Dr. Michael Griffin, an associate professor of Greek and Roman philosophy, lived in Totem Park as a member of the Professor in Residence program. We sat down with him to talk about the program.
What was your motivation for joining the program?
From my experience in first year at UBC, I remember how huge and sometimes faceless the university can feel, especially if your first encounter with faculty is from the back of a huge lecture hall. I was excited about the opportunity to connect with students outside the classroom, to put a human face on the faculty, and to bring an academic dimension to the social life of residence.

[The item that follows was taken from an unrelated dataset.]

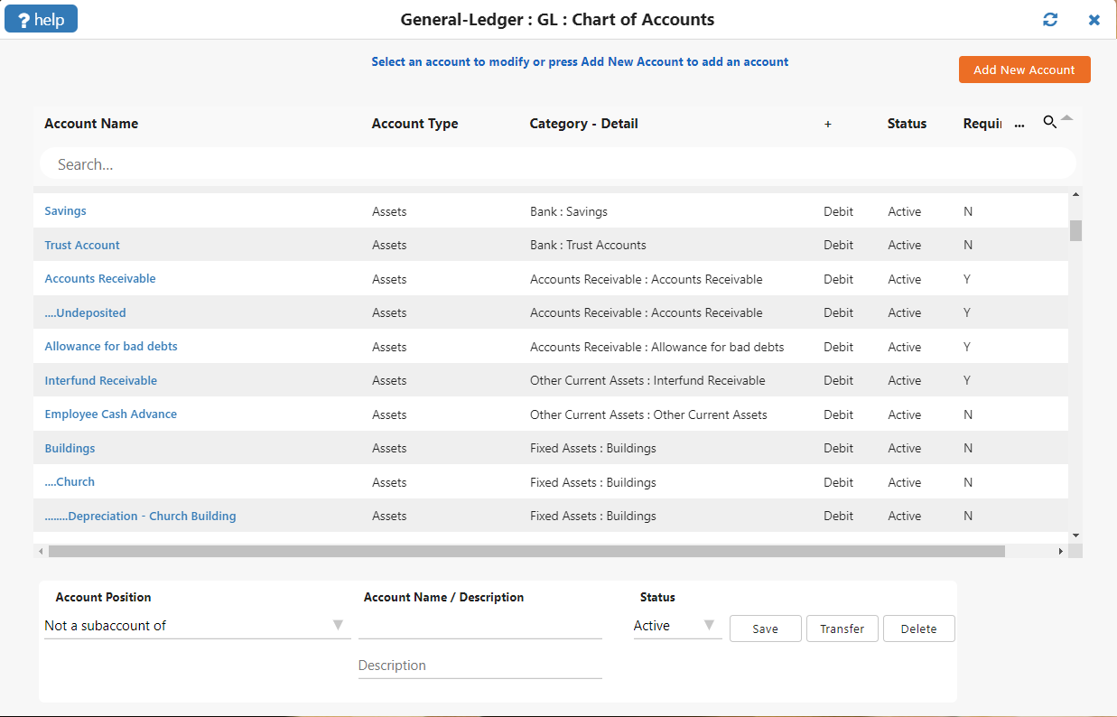
Task: Sort by the Account Type column header
Action: pyautogui.click(x=414, y=124)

I did my doctorate at the University of Oxford, which features a college system that houses professors, grad students, and undergraduates across all disciplines in the same residences. That was a great opportunity for me to connect with researchers and interesting peers outside my area of academic interest and comfort zone, and I think the Professor in Residence program at UBC has a chance to do the same thing.
How has your experience been so far?
Fantastic. The students and RAs, and my colleagues on the Residence Life team, have been amazingly welcoming.
I’ve enjoyed conversations about all kinds of subjects, and I’ve learned a great deal. My lecturing style has adapted based on discussions with students and watching my colleagues on the Academic Team (A-Team) work with students.
What were some of the activities you ran last year?
I ran a “pizza and ideas” film night each term. In Term 1 we watched The Matrix (1999) and talked about questions that film raised. I offered academic workshops on exam strategies, picking a major, and term papers, and I held regular office hours at a table in the Commonsblock. I also invited different floors and houses to dinner during the term to talk about their experience with faculty at UBC.